(Your task) Return every line from the one with "Collapse the 储值体系 section chevron" through the one with "Image resolution: width=1062", inclusive, exactly as it appears below.

(Stored data)
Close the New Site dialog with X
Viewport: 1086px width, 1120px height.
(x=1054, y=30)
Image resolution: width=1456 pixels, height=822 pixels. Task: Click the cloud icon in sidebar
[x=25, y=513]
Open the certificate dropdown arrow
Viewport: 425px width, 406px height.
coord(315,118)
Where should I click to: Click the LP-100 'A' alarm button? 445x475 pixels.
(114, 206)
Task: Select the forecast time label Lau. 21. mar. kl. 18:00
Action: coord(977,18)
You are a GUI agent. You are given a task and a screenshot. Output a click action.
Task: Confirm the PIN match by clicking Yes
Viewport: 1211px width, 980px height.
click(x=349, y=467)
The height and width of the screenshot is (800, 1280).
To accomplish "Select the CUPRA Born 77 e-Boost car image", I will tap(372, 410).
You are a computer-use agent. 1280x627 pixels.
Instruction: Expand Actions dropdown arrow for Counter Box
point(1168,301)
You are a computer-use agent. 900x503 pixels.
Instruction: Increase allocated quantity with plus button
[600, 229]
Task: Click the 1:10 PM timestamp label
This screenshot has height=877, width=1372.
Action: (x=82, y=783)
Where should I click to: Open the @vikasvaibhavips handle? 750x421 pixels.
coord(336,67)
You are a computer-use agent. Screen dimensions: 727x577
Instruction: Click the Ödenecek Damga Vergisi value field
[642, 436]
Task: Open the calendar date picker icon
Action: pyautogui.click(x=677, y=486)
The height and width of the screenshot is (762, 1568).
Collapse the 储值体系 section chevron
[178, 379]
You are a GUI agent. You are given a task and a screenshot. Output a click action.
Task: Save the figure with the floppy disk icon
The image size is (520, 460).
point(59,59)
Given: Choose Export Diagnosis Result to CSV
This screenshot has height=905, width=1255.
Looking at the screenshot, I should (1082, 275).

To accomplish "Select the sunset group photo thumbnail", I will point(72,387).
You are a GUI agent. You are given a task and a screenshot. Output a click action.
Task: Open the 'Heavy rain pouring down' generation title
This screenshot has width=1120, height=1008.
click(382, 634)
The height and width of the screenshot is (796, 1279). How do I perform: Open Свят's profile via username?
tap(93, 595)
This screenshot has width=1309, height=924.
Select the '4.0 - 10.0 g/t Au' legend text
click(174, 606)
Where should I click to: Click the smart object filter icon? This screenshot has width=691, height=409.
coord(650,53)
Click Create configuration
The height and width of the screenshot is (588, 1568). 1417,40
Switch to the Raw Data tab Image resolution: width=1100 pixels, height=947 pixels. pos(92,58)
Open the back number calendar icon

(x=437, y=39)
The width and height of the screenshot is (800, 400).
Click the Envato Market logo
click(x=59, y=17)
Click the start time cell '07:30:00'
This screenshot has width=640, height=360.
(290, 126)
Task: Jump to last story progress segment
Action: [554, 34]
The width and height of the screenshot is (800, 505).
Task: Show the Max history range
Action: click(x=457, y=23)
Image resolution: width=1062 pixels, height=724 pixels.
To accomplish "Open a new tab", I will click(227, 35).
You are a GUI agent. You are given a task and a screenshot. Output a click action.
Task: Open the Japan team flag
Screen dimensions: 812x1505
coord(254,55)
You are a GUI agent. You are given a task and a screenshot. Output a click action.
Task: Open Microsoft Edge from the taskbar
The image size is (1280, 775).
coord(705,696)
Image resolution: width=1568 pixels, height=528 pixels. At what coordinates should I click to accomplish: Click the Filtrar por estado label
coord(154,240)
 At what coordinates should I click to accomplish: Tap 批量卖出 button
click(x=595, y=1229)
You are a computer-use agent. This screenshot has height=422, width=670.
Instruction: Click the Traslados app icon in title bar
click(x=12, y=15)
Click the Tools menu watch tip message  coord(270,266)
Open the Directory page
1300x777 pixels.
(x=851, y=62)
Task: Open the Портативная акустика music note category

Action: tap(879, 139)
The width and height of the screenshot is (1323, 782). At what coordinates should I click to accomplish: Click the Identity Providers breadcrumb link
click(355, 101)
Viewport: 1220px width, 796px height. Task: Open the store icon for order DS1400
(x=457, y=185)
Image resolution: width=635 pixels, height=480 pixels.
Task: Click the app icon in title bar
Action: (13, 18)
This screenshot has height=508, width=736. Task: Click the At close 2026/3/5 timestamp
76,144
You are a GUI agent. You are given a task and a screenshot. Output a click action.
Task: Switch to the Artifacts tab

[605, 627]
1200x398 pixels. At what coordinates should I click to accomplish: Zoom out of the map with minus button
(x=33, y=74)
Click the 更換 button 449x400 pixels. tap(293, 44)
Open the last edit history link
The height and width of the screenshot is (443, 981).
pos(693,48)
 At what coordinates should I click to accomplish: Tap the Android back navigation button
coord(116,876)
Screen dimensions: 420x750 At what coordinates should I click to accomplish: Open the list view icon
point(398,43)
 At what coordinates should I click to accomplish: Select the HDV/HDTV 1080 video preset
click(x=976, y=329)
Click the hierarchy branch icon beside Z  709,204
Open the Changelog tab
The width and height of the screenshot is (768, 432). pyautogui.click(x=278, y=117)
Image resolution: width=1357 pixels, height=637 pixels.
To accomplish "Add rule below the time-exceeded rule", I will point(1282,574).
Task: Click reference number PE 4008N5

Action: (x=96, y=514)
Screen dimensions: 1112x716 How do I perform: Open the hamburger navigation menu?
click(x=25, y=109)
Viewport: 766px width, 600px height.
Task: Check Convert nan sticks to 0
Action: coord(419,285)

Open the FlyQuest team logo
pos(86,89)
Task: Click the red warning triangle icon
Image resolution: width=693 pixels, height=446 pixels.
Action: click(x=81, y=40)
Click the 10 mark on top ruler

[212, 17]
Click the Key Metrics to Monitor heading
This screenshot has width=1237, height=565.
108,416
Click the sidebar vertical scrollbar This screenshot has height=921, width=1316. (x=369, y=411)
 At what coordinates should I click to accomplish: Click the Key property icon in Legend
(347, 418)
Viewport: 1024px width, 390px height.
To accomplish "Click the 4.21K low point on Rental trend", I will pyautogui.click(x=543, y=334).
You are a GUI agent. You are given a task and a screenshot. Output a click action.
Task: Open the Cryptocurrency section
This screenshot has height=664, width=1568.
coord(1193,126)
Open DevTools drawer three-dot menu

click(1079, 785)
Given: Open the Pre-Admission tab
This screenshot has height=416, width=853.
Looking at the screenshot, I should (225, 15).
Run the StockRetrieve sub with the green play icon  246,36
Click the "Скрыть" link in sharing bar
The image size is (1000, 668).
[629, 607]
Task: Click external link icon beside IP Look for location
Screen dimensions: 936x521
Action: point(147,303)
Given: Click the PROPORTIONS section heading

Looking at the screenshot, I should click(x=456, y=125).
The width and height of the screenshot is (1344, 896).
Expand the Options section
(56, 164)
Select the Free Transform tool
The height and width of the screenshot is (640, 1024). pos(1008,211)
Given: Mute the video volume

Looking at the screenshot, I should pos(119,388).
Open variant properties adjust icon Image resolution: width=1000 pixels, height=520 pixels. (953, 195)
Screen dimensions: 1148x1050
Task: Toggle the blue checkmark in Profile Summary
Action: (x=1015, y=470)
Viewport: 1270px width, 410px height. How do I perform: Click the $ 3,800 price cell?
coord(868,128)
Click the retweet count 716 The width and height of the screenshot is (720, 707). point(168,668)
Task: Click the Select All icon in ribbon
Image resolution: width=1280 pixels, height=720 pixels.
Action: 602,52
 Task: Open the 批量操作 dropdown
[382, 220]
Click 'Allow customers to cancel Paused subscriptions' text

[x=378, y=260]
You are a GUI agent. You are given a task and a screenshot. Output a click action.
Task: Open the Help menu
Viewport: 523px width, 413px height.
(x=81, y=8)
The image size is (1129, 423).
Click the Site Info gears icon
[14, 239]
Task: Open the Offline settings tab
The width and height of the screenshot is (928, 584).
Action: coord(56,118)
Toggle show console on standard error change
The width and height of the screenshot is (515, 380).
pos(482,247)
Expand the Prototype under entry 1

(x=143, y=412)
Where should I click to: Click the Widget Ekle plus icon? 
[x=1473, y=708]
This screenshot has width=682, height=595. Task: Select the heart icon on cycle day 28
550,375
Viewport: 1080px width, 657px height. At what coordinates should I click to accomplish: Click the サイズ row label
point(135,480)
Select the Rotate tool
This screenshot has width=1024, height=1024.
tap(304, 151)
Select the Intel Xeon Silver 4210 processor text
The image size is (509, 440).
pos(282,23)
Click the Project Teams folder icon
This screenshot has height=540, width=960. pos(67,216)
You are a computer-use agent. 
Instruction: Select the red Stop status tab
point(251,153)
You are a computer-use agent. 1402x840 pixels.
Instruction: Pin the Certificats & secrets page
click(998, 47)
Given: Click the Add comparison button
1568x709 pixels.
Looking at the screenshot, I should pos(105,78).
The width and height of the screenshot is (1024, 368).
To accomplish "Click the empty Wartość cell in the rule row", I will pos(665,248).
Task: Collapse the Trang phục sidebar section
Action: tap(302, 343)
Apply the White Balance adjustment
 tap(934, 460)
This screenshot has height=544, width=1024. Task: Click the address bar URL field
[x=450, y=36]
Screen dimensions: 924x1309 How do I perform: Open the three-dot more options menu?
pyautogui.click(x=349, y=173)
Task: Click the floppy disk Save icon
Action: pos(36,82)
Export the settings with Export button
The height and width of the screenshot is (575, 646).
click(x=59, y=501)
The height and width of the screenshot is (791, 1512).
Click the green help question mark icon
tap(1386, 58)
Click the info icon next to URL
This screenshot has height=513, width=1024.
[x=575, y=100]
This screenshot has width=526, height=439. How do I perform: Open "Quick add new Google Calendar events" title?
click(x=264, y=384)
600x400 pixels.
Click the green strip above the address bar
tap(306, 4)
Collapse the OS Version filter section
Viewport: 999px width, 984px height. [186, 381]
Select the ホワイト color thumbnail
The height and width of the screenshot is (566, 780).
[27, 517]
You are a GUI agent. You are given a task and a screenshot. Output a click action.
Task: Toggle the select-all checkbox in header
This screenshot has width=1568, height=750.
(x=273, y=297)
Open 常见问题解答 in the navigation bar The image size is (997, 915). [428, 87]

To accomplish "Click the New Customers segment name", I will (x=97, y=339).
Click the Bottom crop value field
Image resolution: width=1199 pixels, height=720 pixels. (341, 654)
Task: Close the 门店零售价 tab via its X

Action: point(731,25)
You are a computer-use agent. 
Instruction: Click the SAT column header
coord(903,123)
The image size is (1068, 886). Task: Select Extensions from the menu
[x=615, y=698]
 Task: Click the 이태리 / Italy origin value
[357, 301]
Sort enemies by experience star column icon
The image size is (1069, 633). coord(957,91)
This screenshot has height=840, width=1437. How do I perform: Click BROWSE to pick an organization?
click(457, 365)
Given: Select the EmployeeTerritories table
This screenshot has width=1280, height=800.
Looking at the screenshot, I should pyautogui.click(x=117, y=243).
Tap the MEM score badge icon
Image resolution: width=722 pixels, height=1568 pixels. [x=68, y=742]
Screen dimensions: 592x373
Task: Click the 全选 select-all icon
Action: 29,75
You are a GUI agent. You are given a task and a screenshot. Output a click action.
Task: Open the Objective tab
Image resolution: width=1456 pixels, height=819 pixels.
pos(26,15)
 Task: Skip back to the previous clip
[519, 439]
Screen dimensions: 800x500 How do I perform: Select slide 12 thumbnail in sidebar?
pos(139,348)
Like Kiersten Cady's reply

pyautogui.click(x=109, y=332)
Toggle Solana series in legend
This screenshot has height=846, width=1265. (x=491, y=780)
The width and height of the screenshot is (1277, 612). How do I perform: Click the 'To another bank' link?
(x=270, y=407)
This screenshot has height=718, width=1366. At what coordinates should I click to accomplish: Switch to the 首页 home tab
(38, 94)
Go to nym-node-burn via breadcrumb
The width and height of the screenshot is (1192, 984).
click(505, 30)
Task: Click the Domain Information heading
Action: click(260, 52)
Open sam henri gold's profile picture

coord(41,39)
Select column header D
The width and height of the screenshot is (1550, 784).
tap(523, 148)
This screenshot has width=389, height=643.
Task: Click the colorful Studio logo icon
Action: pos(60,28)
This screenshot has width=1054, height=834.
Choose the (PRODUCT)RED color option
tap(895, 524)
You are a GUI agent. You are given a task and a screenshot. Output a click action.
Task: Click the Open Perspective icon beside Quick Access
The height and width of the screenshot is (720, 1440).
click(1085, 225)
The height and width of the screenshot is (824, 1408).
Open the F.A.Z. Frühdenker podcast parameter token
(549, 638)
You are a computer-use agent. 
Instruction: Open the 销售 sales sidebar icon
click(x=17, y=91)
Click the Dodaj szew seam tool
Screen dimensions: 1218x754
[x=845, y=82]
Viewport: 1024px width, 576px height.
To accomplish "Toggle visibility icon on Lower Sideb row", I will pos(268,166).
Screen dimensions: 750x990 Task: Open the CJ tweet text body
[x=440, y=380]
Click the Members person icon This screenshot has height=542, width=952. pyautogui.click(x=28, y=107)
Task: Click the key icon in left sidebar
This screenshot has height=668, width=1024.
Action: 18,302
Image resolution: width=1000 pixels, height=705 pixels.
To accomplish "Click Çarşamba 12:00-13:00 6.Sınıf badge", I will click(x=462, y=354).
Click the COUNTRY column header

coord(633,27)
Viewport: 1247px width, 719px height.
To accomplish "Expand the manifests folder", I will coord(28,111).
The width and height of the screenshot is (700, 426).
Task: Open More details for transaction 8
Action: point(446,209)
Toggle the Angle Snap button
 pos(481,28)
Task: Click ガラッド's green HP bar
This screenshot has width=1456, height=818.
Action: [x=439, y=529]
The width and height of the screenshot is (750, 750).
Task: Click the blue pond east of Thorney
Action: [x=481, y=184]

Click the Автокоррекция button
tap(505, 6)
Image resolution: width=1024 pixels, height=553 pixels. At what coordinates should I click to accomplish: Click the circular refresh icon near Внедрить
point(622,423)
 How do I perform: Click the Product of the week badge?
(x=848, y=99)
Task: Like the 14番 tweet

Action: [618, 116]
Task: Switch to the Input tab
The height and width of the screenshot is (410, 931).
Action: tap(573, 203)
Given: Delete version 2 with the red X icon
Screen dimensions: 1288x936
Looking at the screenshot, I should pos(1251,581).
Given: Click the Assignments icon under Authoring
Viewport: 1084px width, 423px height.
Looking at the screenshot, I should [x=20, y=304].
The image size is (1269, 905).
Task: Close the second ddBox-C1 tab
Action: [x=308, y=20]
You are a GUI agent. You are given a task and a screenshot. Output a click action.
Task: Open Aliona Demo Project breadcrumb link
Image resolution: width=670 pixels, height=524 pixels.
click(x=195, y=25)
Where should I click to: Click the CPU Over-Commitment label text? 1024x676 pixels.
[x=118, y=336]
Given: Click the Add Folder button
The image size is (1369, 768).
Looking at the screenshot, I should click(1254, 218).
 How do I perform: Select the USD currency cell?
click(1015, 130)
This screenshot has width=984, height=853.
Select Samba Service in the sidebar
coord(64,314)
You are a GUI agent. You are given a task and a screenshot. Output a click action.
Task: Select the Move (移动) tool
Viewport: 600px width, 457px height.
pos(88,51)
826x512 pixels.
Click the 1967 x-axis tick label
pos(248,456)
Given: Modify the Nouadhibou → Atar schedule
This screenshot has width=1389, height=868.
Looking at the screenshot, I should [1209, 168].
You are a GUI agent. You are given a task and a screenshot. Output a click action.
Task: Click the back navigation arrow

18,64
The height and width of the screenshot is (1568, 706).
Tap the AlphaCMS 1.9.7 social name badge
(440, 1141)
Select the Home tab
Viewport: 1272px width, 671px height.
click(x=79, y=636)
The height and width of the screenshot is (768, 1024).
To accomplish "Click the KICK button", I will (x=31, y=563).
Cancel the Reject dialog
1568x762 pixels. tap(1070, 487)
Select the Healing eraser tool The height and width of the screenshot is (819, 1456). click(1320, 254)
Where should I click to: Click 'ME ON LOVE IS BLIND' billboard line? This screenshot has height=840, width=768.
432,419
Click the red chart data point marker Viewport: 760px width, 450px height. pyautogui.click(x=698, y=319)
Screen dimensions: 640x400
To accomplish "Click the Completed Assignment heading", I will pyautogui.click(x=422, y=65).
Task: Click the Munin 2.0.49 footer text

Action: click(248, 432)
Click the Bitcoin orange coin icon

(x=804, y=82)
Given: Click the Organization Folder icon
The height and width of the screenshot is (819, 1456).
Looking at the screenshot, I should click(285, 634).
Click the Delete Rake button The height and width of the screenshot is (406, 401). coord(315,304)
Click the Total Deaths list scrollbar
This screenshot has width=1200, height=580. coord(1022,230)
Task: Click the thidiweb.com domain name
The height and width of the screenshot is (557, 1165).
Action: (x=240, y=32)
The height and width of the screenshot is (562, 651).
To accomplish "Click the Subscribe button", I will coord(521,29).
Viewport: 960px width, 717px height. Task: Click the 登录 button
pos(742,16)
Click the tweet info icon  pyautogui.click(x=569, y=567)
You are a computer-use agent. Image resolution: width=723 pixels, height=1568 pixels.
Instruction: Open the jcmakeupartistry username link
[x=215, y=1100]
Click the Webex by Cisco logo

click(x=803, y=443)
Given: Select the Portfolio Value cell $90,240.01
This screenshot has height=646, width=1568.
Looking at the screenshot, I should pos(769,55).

(Exercise output)
Collapse the 储值体系 section chevron
[178, 379]
You are a GUI agent. You are given a task and a screenshot. Output a click action.
Task: Save the figure with the floppy disk icon
The image size is (520, 460).
point(59,59)
Given: Choose Export Diagnosis Result to CSV
This screenshot has height=905, width=1255.
Looking at the screenshot, I should (1082, 275).

To accomplish "Select the sunset group photo thumbnail", I will point(72,387).
You are a GUI agent. You are given a task and a screenshot. Output a click action.
Task: Open the 'Heavy rain pouring down' generation title
This screenshot has width=1120, height=1008.
click(382, 634)
The height and width of the screenshot is (796, 1279). How do I perform: Open Свят's profile via username?
tap(93, 595)
This screenshot has width=1309, height=924.
Select the '4.0 - 10.0 g/t Au' legend text
click(174, 606)
Where should I click to: Click the smart object filter icon? This screenshot has width=691, height=409.
coord(650,53)
Click Create configuration
The height and width of the screenshot is (588, 1568). 1417,40
Switch to the Raw Data tab Image resolution: width=1100 pixels, height=947 pixels. pos(92,58)
Open the back number calendar icon

(x=437, y=39)
The width and height of the screenshot is (800, 400).
Click the Envato Market logo
click(x=59, y=17)
Click the start time cell '07:30:00'
This screenshot has width=640, height=360.
(290, 126)
Task: Jump to last story progress segment
Action: [554, 34]
The width and height of the screenshot is (800, 505).
Task: Show the Max history range
Action: click(x=457, y=23)
Image resolution: width=1062 pixels, height=724 pixels.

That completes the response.